RECORDS FOR THE EXERCISE:

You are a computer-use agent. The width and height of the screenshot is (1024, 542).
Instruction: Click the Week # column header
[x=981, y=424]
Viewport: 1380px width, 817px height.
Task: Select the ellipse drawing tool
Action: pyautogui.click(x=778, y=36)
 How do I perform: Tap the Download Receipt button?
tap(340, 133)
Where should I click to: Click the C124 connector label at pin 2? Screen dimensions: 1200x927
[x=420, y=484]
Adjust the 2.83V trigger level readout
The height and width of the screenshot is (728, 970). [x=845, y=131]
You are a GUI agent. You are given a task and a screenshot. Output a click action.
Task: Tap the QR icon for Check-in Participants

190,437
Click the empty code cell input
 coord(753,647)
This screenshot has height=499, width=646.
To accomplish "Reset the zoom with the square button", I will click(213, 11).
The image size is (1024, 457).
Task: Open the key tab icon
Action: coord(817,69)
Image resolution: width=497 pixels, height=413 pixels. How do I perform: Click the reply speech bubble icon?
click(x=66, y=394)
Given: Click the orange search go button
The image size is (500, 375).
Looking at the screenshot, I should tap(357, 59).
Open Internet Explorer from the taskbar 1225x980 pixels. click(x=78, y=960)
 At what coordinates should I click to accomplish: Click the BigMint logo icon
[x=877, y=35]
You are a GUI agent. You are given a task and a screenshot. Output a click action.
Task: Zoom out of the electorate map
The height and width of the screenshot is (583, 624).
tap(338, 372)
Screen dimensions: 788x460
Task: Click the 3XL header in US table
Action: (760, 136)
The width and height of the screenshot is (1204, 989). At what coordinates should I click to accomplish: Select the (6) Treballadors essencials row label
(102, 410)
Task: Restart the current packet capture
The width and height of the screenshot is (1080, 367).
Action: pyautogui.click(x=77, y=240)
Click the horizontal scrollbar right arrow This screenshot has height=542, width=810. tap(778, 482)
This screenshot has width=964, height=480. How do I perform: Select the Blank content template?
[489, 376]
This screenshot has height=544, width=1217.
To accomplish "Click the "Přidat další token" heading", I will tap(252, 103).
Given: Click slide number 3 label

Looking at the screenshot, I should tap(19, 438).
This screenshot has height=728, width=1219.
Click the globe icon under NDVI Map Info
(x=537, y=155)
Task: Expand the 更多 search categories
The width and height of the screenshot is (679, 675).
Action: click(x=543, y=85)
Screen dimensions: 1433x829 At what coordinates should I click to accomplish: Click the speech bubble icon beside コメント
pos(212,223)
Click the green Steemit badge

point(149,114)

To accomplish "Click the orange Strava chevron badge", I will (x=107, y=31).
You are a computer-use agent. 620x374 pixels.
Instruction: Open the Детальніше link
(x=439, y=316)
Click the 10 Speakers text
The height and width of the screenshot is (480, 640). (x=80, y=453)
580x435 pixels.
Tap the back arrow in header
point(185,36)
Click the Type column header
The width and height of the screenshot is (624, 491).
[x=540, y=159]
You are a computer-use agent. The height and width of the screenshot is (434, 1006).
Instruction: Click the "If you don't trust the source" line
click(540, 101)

WHAT YOU NEED TO DO:
Set down every entry again, exactly as written.

EXPECTED OUTPUT:
You are a computer-use agent. The width and height of the screenshot is (1024, 542).
Instruction: Click the Week # column header
[x=981, y=424]
Viewport: 1380px width, 817px height.
Task: Select the ellipse drawing tool
Action: pyautogui.click(x=778, y=36)
 How do I perform: Tap the Download Receipt button?
tap(340, 133)
Where should I click to: Click the C124 connector label at pin 2? Screen dimensions: 1200x927
[x=420, y=484]
Adjust the 2.83V trigger level readout
The height and width of the screenshot is (728, 970). [x=845, y=131]
You are a GUI agent. You are given a task and a screenshot. Output a click action.
Task: Tap the QR icon for Check-in Participants

190,437
Click the empty code cell input
 coord(753,647)
This screenshot has height=499, width=646.
To accomplish "Reset the zoom with the square button", I will click(213, 11).
The image size is (1024, 457).
Task: Open the key tab icon
Action: coord(817,69)
Image resolution: width=497 pixels, height=413 pixels. How do I perform: Click the reply speech bubble icon?
click(x=66, y=394)
Given: Click the orange search go button
The image size is (500, 375).
Looking at the screenshot, I should tap(357, 59).
Open Internet Explorer from the taskbar 1225x980 pixels. click(x=78, y=960)
 At what coordinates should I click to accomplish: Click the BigMint logo icon
[x=877, y=35]
You are a GUI agent. You are given a task and a screenshot. Output a click action.
Task: Zoom out of the electorate map
The height and width of the screenshot is (583, 624).
tap(338, 372)
Screen dimensions: 788x460
Task: Click the 3XL header in US table
Action: (760, 136)
The width and height of the screenshot is (1204, 989). At what coordinates should I click to accomplish: Select the (6) Treballadors essencials row label
(102, 410)
Task: Restart the current packet capture
The width and height of the screenshot is (1080, 367).
Action: pyautogui.click(x=77, y=240)
Click the horizontal scrollbar right arrow This screenshot has height=542, width=810. tap(778, 482)
This screenshot has width=964, height=480. How do I perform: Select the Blank content template?
[489, 376]
This screenshot has height=544, width=1217.
To accomplish "Click the "Přidat další token" heading", I will tap(252, 103).
Given: Click slide number 3 label

Looking at the screenshot, I should tap(19, 438).
This screenshot has height=728, width=1219.
Click the globe icon under NDVI Map Info
(x=537, y=155)
Task: Expand the 更多 search categories
The width and height of the screenshot is (679, 675).
Action: click(x=543, y=85)
Screen dimensions: 1433x829 At what coordinates should I click to accomplish: Click the speech bubble icon beside コメント
pos(212,223)
Click the green Steemit badge

point(149,114)

To accomplish "Click the orange Strava chevron badge", I will (x=107, y=31).
You are a computer-use agent. 620x374 pixels.
Instruction: Open the Детальніше link
(x=439, y=316)
Click the 10 Speakers text
The height and width of the screenshot is (480, 640). (x=80, y=453)
580x435 pixels.
Tap the back arrow in header
point(185,36)
Click the Type column header
The width and height of the screenshot is (624, 491).
[x=540, y=159]
You are a computer-use agent. The height and width of the screenshot is (434, 1006).
Instruction: Click the "If you don't trust the source" line
click(540, 101)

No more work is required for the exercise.